原告が、昭和二五年九月一八日、被告よりその所有にかゝる主文記載の家屋を、代金は二五、〇〇〇円、登記及び引渡期日は同月三〇日とし、被告において同月二〇日までに代金全額を返還することにより売買の解除をなし得る旨定めて、買受けたことは、当事者間に争がない。

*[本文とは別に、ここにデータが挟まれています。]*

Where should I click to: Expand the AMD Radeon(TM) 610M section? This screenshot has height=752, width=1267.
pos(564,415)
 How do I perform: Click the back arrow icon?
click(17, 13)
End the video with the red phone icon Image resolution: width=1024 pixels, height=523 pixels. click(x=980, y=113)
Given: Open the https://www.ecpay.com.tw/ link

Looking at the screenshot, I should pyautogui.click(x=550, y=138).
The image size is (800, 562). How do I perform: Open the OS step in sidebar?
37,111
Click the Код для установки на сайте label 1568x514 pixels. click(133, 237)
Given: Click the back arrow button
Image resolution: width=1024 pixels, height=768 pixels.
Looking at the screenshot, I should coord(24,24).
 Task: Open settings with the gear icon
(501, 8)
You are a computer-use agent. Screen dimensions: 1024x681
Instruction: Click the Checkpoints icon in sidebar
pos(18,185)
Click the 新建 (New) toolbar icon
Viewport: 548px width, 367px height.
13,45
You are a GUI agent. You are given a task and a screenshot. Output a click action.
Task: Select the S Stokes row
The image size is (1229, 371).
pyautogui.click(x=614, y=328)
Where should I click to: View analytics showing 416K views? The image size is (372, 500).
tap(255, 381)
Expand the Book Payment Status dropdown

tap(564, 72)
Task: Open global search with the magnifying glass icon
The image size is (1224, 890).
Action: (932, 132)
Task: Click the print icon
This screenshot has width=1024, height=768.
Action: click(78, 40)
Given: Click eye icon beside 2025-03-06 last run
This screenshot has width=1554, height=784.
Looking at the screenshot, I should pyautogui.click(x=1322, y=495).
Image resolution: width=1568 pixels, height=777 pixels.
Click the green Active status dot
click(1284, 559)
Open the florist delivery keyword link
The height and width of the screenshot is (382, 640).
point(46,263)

被告は、右売買は公序良俗に反するから無効であると主張するので、この点について判断する。証人下阪茂、及び岸源市の各証言、並びに原告本人尋問の結果(一部)を綜合すれば、右売買契約締結に至つた事情は、被告の長男岸源市が原告に金二〇、〇〇〇円の融通方を依頼したところ、原告は貸金業者ではないから貸借の形式をとることは困るとて、元金二〇、〇〇〇円と利息五、〇〇〇円合計二五、〇〇〇円の債権を担保する趣旨で、これを売買代金として前記買戻約款付売買契約を締結し、被告に金二〇、〇〇〇円を交付したことが明らかであるから、右売買は被告の主張するように所謂売渡担保であると解すべく、その約定は、実質的にみれば、元金二〇、〇〇〇円に対する二日間の利息として金五、〇〇〇円という苛酷な高利を含んでおり、又鑑定の結果によれば、本件家屋の空家としての価格は少くとも一〇〇、〇〇〇円を下らないことが明らかであるから、その売買代価は、家の価格と対比して著しく不均衡に低廉であり、僅かに二〇、〇〇〇円をもつて、又僅かに二日の買戻期間の徒過をもつて、かゝる不動産の所有権を喪失せしめる約定は、取引の実験則上、客観的には、苛酷であるとの非難を免れ得ない。しかしながら、前掲岸の証言、及び原告本人尋問の結果によれば、被告は、その長男源市において、原告より借り受けた金二〇、〇〇〇円をいわゆる見せ金として利用し、麻薬の密売買を摘発し、所轄官庁より少くとも報償金六〇、〇〇〇円を直ちに取得し得るものと確信し、これにより元利金を返済した上巨額の利益を得ようと企図したものであり、原告は被告側の意図を詳かには知らなかつたとはいえ、少くとも右金員を資金として莫大な利益をあげようと考えていたことを感知しており、その資金を供与する趣旨であつたことが認められる。この事実によれば、被告は、前記のような不利益な約定で、売渡担保の形式で金借を敢えてしてもこれを利とする特別の事情があつたため、原告の要求に応じたものであるから、被告側に存する右の事情を目して窮迫した事情とは解し得ないし、被告側はその報償金取得の確実さに対する考慮においてやゝ欠けるものがあつたとはいえ、より多大な利益のため多少の不利益を甘受したに過ぎず、これをもつて、直ちに軽卒無思慮であるとは速断できないし、更にまた、契約内容が取引の経験上著しく苛酷であることにより原告において被告の窮迫軽卒乃至は無思慮に乗ずる意図を有したものであるとの推定も、前記認定事実からすれば一応これを覆さざるを得ないし、他に右認定を左右にして被告の主張事実を裏付けるに足る資料がない。しからば、本件売買は、これを目して公序良俗に反する暴利契約であるとは断じ得ないから、被告の前記主張は採用し得ない。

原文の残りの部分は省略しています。